Because I'm a newbie, I don't know anything about hockey or the following terms. Hopefully this compilation helps out others that are learning hockey like me.
"#" 2-Man Advantage: Another name for a NJ Devil's Threeway.
"A" A: Something that 2 players have sewn on their jerseys because they are Awesome.
"B" Butterfly: Something that a goalie shouldn't do because it's old, let me see that Tootsie Roll.
"C" Crosscheck: When a ref calls a penalty, the coach's opportunity to ask questions to overturn the penalty
"D" Dump & Chase: When a player doesn't trust his 1 on 1 moves and doesn't feel like playing offense he will pass the puck to nobody, and not score.
"E" Empty Net: What other team's goalies look like when playing the Caps
"F" Forechecking: That thing girls like that you are supposed to do before actual checking.

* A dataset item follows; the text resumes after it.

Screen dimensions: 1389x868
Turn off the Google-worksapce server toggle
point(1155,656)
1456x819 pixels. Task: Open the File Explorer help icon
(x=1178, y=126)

"G" Garbage Goal: If a fan throws garbage on the ice, you have 1 minute to get it past a goaltender for a 1/2 point.
"H" Hip Check: A check with a little style, maybe one done while wearing shades and a Kango hat.
"I" Icing: Something one turns off while playing NHL 94'
"J" Jagr: A player that takes your money and then goes to sleep
"K" Kicking: Something not allowed in NHL fights (but is ok in Euro-basketball)
"L" Lighting The Lamp: This is when you smoke illegal drugs. Every time your team scores you "Light the Lamp" Note: Don't do drugs.
"M" Minor: Penalty for talking to a girl who has not yet turned 18. Also known as the Karl Malone rule.
"N" Neutral Zone: A Wondrous land where Plus/Minus doesn't exist.
"O" Ovi-Smash: A check where the other player flies 5 feet in the air and hits the ground.
"P" Pity Points: When the OT winning team gives the losing team a point in the standings.
"Q" Quick Whistle: When the ref blows a whistle before a goalie even tries to cover up the puck because he was paid money.
"R" Rebound: When you stop liking a goalie after a bad game, and immediately begin to like the backup.
"S" Sasha Hat Trick: When you don't care, care, and are indifferent all in the same hockey game. (Or a Goal, an Assist, and an offensive zone penalty)
"T" Three Stars: Kari Lehtonen, Steve Ott, Brenden Morrow OR Polaris, Betelgeuse, and Pollux.
"U" USA: A place that doesn't produce that many hockey players, yet has all the teams.
"V" Video Replay: When the referee picks up the red bat phone and calls the NHL's secret headquarters located miles below the city of Toronto to decide whether or not to overturn a call.
"W" Waffle-Boarding: When you throw waffles on the other team until they tell you what you want to hear.
"X" X-Ray: Something hockey players don't get. Instead they get Lower or Upper Body injuries, or just keep playing.
"Y" Yoo-Hoo!: Something you shouldn't say to an NHL player if you see him out at a bar.
"Z" Zamboni: That thing that you want to get drunk and drive. Note: Don't drink & drive.